======== TEXT SHOWN ========
It was a typical day when the vibrant, 8 year-old-girl bumped her knee at school. Normally athletic and spirited, she complained about the nagging pain in her leg. When the child did not improve after two days, the concerned mother took her to the University of Chicago Medical Center. A nurse told them she had a temperature of about 100 and lab work indicated a high white blood count.
Another test showed bandemia, a condition marked by high white blood cells and a frequent indicator of sepsis. The doctors treated the third-grader with morphine and Tylenol, eventually ordering an MRI.
By then, the concerned mother, unhappy with the treatment, almost left the hospital. Against her better judgment, she ended up staying. She had the feeling the doctors were missing something, but she ignored her own instincts and trusted them. Yet somehow she knew something was very wrong with her daughter.
More than two days later, her instincts proved to be right. According to the family attorney, by the time the little girl was finally given antibiotics, it was too late. The girl had gone into septic shock, a condition related to a dramatic drop in blood pressure due to infection. She went into cardiac arrest, her organs began to fail, and she required a breathing tube.
Ultimately, she developed gangrene in her extremities, and the doctors had no choice but to amputate all four limbs to save her. The family attorney has stated the doctors had been wrong and by the time they realized it, there was no turning back. The family filed a malpractice suit and settled for $32 million.
Today, three years later, the young lady has two prosthetic legs and has come a long way. She and her family have celebrated countless milestones as she carries out activities like washing dishes, swimming and playing basketball. She is living a life full of possibilities, not uncertainty. Although she is still learning to do things on her own, the family has been thankful that the girl is alive and able to go to school, participate in sports and even complete her chores at home.
After the settlement for a missed diagnosis, the family is able to afford the latest prosthetics and a personal care provider for as long as the girl lives. While sepsis remains the tenth leading cause of death in the U.S, more training and medical attention are needed to recognize the disease, as well as treat it in a timely manner. As a result, medical malpractice lawsuits may be used to hold doctors and heath care facilities responsible when the disease is not diagnosed or treated properly.
========
● **WHAT YOU ARE ASKED TO DO**:
Reproduce part of the sepsis story word for word, beginning at "Another test showed" and stopping after "ordering an MRI.". The data after this point has nothing to do with the sepsis story.
======== DATA SHOWN ========
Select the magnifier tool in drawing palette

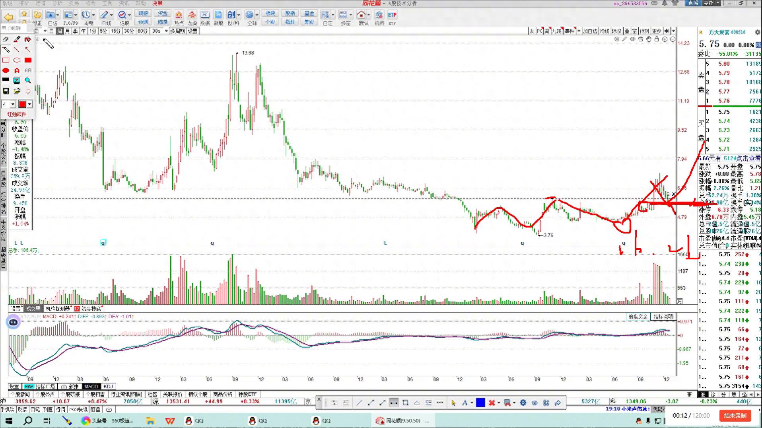coord(28,81)
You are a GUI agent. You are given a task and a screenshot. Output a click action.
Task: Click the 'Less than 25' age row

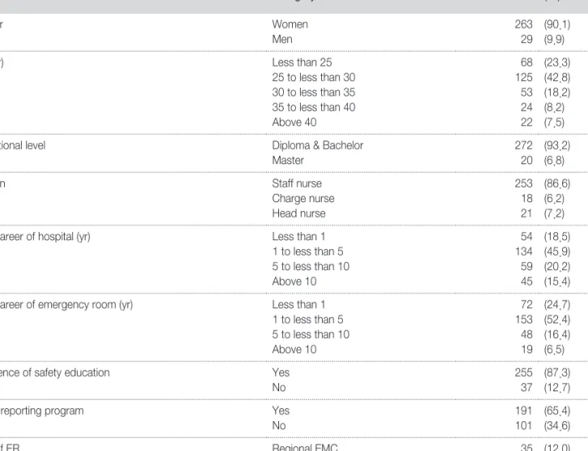click(x=302, y=62)
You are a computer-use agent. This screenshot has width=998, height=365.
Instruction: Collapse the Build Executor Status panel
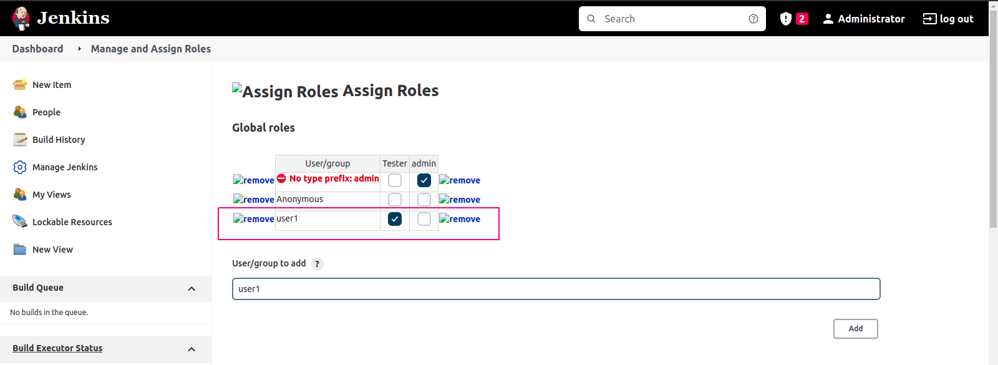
========
● **ANSWER FOR THIS EXERCISE**:
Another test showed bandemia, a condition marked by high white blood cells and a frequent indicator of sepsis. The doctors treated the third-grader with morphine and Tylenol, eventually ordering an MRI.